During our experiments in the induction of osteogenesis against osteoporosis, we speculated that if
for young women who are premenopausal, taking phytoestrogen promotes the differentiation and
development of mammary glands and thus augments the breasts, it could be an alternative against
breast-augmentation surgery--which despite its wide use has been rife with side effects--and
against other medicines. Therefore, we devised this experiment.
2. Methods

1. Phytoestrogen tablets
ERDICR (Glennrock BV, Netherlands) was used in this study. One tablet of this product weighs approximately one gram (0.996±0.023 gram) and is composed of substances extracted from hops,
buckwheat, fennel seed, rye, barley, etc. In order to analyse the ingredients of this product, it was
grounded with a mortar and crushed with a homogenizer filled with 1 liter of 100% methanol,
whereupon the effective substances within it were extracted. All these processes were repeated
three times and the supernatant was collected, concentrated and then redissolved in small amount
of methanol for a final concentration of 50%. Subsequently it was loaded on a column saturated
with hydrophobic interaction chromatography resin. Consequently we confirmed through
chromatography that this product contains a large amount of genistein and diadzein.
2. Subjects and Methods
1) Experiment with premenopausal women We had thirty premenopausal women ages 24 to 35 (mean age 27.3) take the ERDICR tablets for 6 months continuously. They took 10 tablets daily--five in the morning and five in the afternoon--30 minutes after each respective meal. Participants' weights and breast sizes were measured at the beginning prior to taking tablets, and again at three months and six months after taking them. The breast size was measured from [illegible] to the nipples in a standing posture, and the values of liver (SGOT/PT) and renal (BUN/Creatinine) function and cholesterol were compared through blood tests. 2) Animal experiment with mice Thirty female mice were divided into two groups: an experimental and a control group. They were 12 weeks old, 140-200 grams in weight, and of the Sprague-Dawley strain. For the control
group we fed an assorted feed without beans (Shin Chon Feed, Kimpo Kyunggido) and tap water,
while for the experimental group we added 10 ground-up ERDICR tablets per day to the same diet
used for the control group. We obtained lobules from the slaughtered mice after three months'
experiment. The lobules thus obtained were fixed by soaking in 10% formalin solution for 12
hours.
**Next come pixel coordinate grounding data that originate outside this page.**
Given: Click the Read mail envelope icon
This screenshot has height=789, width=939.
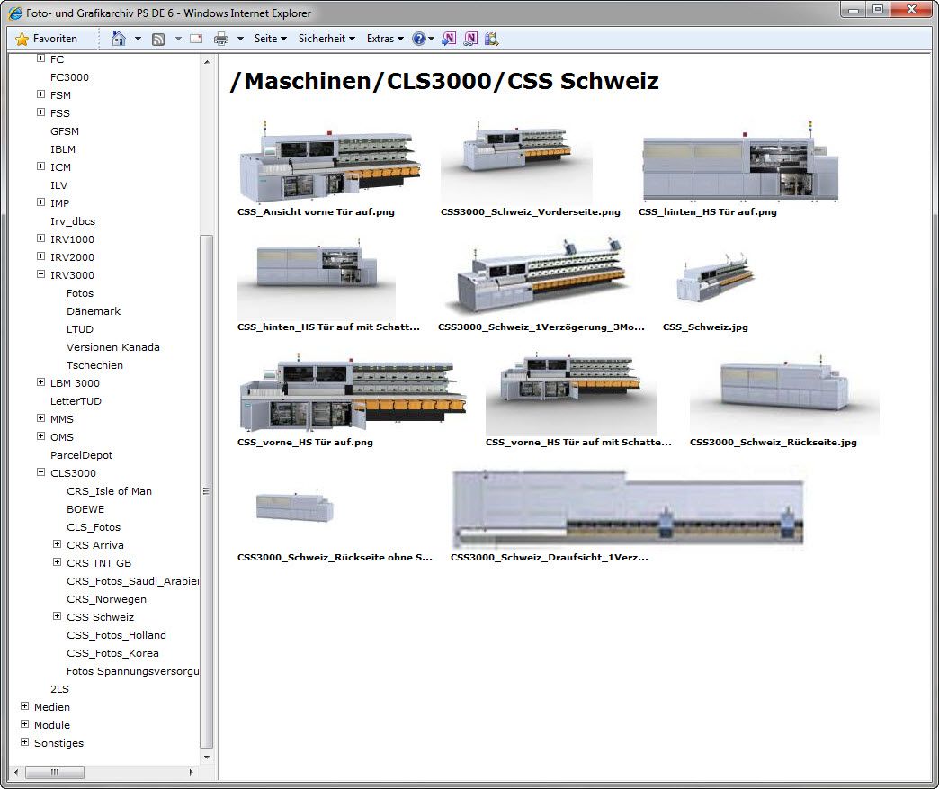Looking at the screenshot, I should pos(195,39).
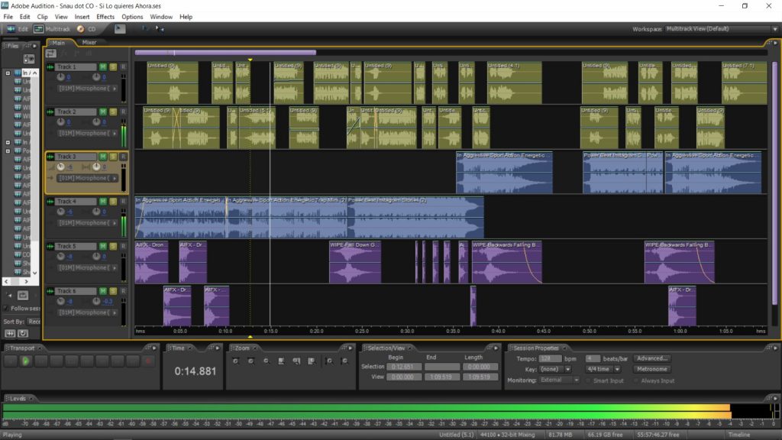The width and height of the screenshot is (782, 440).
Task: Click the Metronome button
Action: click(x=651, y=369)
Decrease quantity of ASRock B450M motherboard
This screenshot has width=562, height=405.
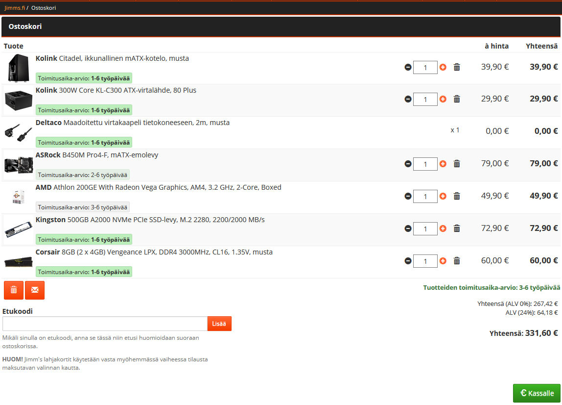408,164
Tissue slices 5 µm thick were obtained by common tissue-production procedures and
subjected to hematoxylin & eosin (H&P) staining [some words illegible]. We first examined the
nipple tissues under 40× magnification and, based on that, compared the number of lobules located
in hypodermic muscular coat. We also compared the number of cells that are constituent of lobules
under 100× magnification.
3.Results

The mean weight of 30 women was increased from 53.7 kg at the beginning to 54.4 kg in six months, and mean breast size increased from 84.3 cm ( 33.19 inches) at the beginning to 87.9 cm (34.61 inches) in six months. In order to exclude the effect of breast augmentation by the increased weight of the participants, we compared results at intervals of three months: the

beginning, three months and six months. Although there was no significant difference in breast augmentation between the 1st 3 months-0.7371 p=0.3659) and next 3 months (-1.0665, p=0.1122), the difference between the 1st months and 6th month was significant (1.8036, p=0.0038). Statistically, we used the Bonferroni method for p value, with a negative estimate taken to indicate that breast size measured at a later time was greater than one measured in the former time (Table 1, 2). We checked the items listed on the blood test before and after the experiments, and no significant difference or abnormal condition was examined. Meanwhile, in terms of the histological tests obtained from the mouse experiment, under 40x magnification we could identify the increasing number of mammary glands at six months
compared to those at the beginning, and under 100x magnification we could see the increase of
cells constituent of mammary glands (Fig. 1, 2).
Table 1. Mean weight at each interval
Fig. 1. Cells of mouse breast tissue under 40x magnification
Fig. 2. Cells of mouse breast tissue under 100x magnification (A: beginning, B: 3 months)
Table 1

Minimum Maximum 53.7222222 7.2222058 47.5000000 69.5000000 53.3888889 7.0388118 47.0000000 69.0000000 54.3888889 7.4257003 48.0000000 70.5000000
Table 2


Effect time _time weight
Estimate Std Error DF t Value Pr>t Adjustment ADJ P 15 -1.64 0.1220 Bonferroni 0.3659 1 3 53.70 -1.8036 0.4562 15 - 3.95 0.0013 Bonferroni 0.0038 2 3 53.70 -1.0665 0.4670 15 - 2.25 0.0374 Bonferroni 0.1122 Cells of mouse breast tissue under 40x magnification (A: beginning, B: 3 months)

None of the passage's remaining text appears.